Por: Redacção / Renata Silva | 24- 7- 2009 0: 13
A nova lei da violência doméstica aprovada esta quinta-feira na Assembleia da República recebeu algumas críticas por parte
de duas associações de protecção de vítimas de violência, apesar de terem também sido reconhecidos alguns aspectos positivos.
A Associação de Mulheres Contra a Violência considera que o novo diploma «é uma espécie de remendo», já a UMAR destaca a regulamentação
da nova lei como um aspecto fundamental para o sucesso da sua aplicação.
O documento é «muito grande, muito pouco
prático e com muitas dificuldades em ser aplicado», declarou Margarida Medina Martins, da Associação de Mulheres Contra a
Violência (AMCV). A responsável, que revelou desconhecer exactamente qual o projecto final, acrescentou que o documento é
uma espécie de «remendo» de «coisas que ficaram incompletas» e não é, por isso, «muito coerente». «A construção destes instrumentos
poderia ter sido feita de outra forma», destaca a responsável, em declarações ao tvi24.pt.
A lei em questão
prevê apoios no arrendamento de casas para as vítimas de violência doméstica e o afastamento da mulher em relação ao agressor.
Com a nova lei, há um critério nacional que atende às necessidades das vítimas que são muitas vezes «obrigadas» a sair de
casa devido à violência de que são alvo. À ajuda na saída da residência, junta-se ainda o auxílio na transferência de emprego,
que muitas vezes é necessária e o direito à urgência nos pedidos de rendimento social de inserção, assim como acesso preferencial
a formação profissional.
Esta lei vem ainda pôr fim à polémica na detenção dos agressores.

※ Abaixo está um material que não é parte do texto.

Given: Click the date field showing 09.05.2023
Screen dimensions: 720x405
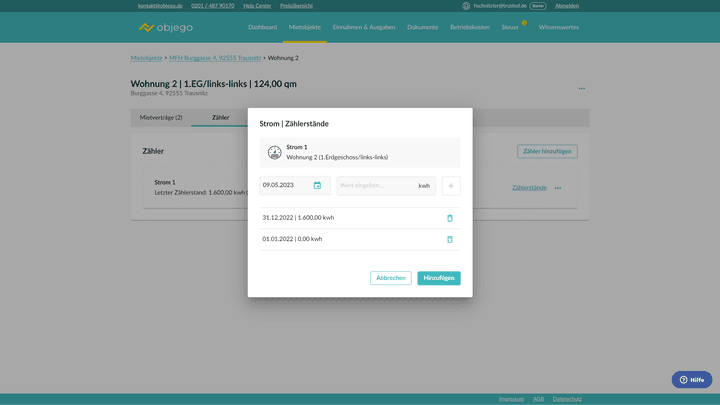Looking at the screenshot, I should point(285,186).
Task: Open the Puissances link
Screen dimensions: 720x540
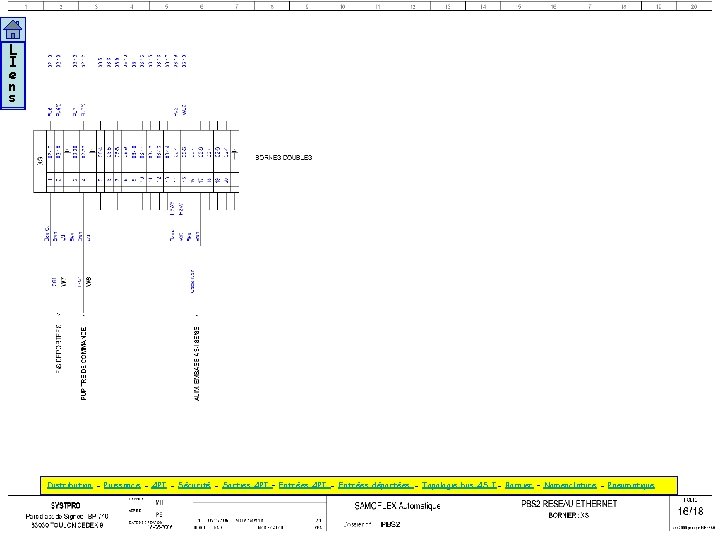Action: coord(122,485)
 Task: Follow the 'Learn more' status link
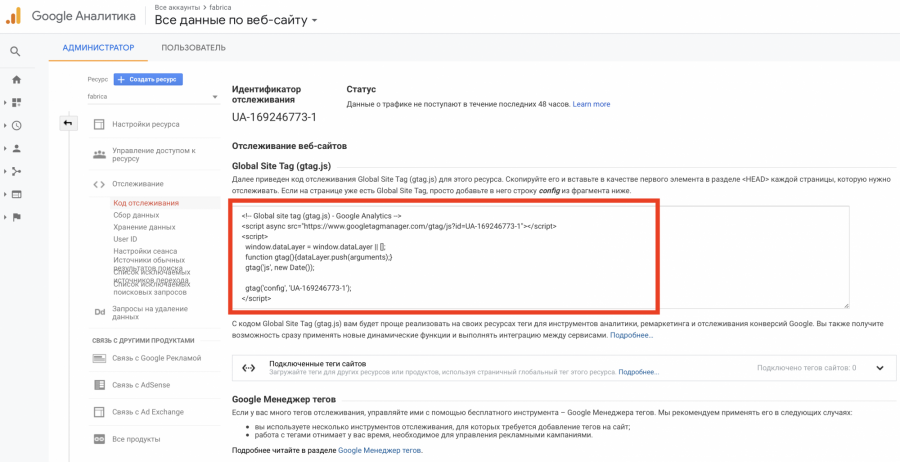(591, 104)
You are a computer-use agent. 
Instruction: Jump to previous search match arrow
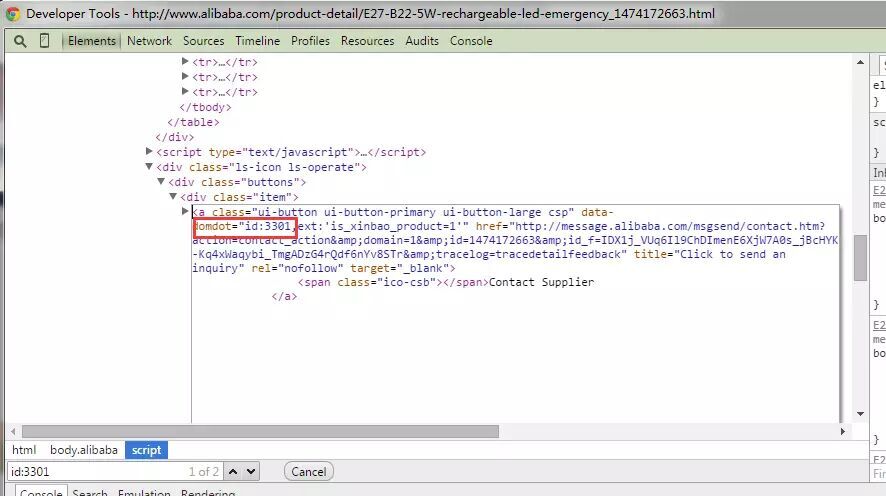click(x=231, y=471)
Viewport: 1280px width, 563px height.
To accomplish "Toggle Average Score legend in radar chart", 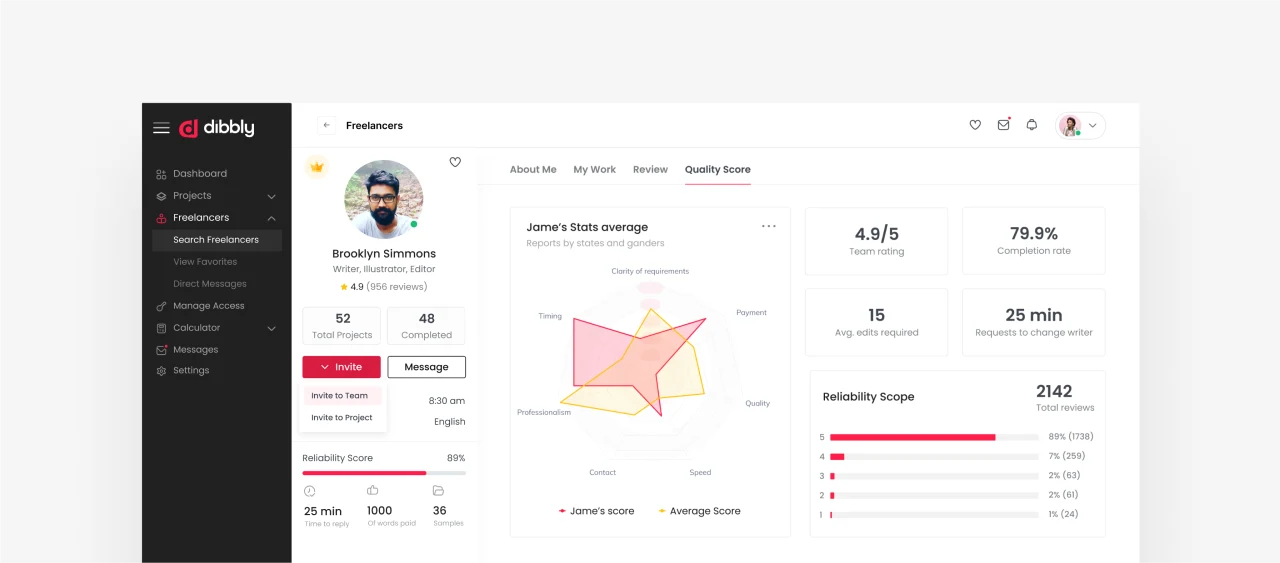I will 699,511.
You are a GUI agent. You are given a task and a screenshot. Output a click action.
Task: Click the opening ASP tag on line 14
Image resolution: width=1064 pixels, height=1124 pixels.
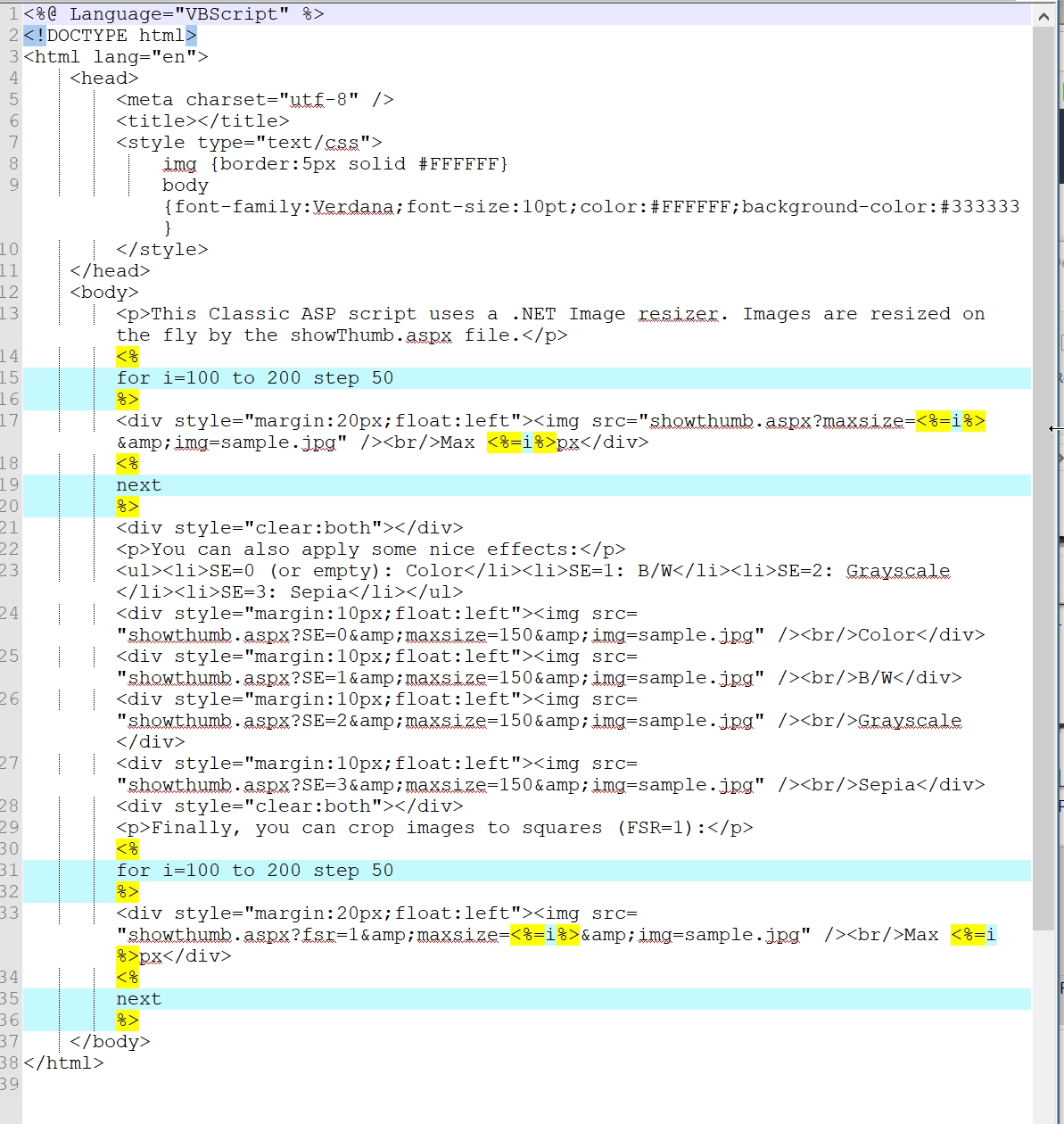(128, 357)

Agora, os suspeitos voltam
a poder ser detidos fora de flagrante delito, o que não acontecia desde a entrada em vigor do novo Código de Processo Penal.
O diploma prevê também outras medidas de coação para o agressor nas 48 horas seguintes à queixa de agressão, como por exemplo,
não ficar na residência do casal ou não contactar com a vítima.
UMAR aguarda regulamentação
«Esta
lei unifica vários diplomas que têm saído sobre o assunto», explicou ao tvi24.pt Elisabete Brasil, da União de Mulheres
Alternativa e Resposta (UMAR), que esteve envolvida na criação das propostas da nova lei. Para a responsável, esta é uma lei
que «vem prever todas as questões de violência doméstica».
Contudo, a presidente destaca que seria positivo haver
regulamentação «que dissesse qual a percentagem de habitações para receber as vítimas e onde é que esses recursos se encontram
disponíveis».
A responsável refere ainda que vai «aguardar» para ver «como a regulamentação vai ser efectuada», uma
vez que «não é o facto de se prever apoio que faz com este seja efectivo», acusa. «Para nós é essencial o mecanismo que vai
pôr em prática esta lei», justifica.